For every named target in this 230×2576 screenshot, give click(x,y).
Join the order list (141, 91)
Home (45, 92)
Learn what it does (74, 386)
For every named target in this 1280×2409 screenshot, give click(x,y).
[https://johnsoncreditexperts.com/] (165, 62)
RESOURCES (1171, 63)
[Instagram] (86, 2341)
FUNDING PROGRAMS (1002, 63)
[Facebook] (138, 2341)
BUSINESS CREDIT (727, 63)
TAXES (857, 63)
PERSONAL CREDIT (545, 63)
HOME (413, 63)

***

Look above for the line containing "[Instagram] (86, 2341)". Return it and each line after it exactly, through the last line, and nothing more.

SOLUTION TO THIS EXERCISE -
[Instagram] (86, 2341)
FUNDING PROGRAMS (1002, 63)
[Facebook] (138, 2341)
BUSINESS CREDIT (727, 63)
TAXES (857, 63)
PERSONAL CREDIT (545, 63)
HOME (413, 63)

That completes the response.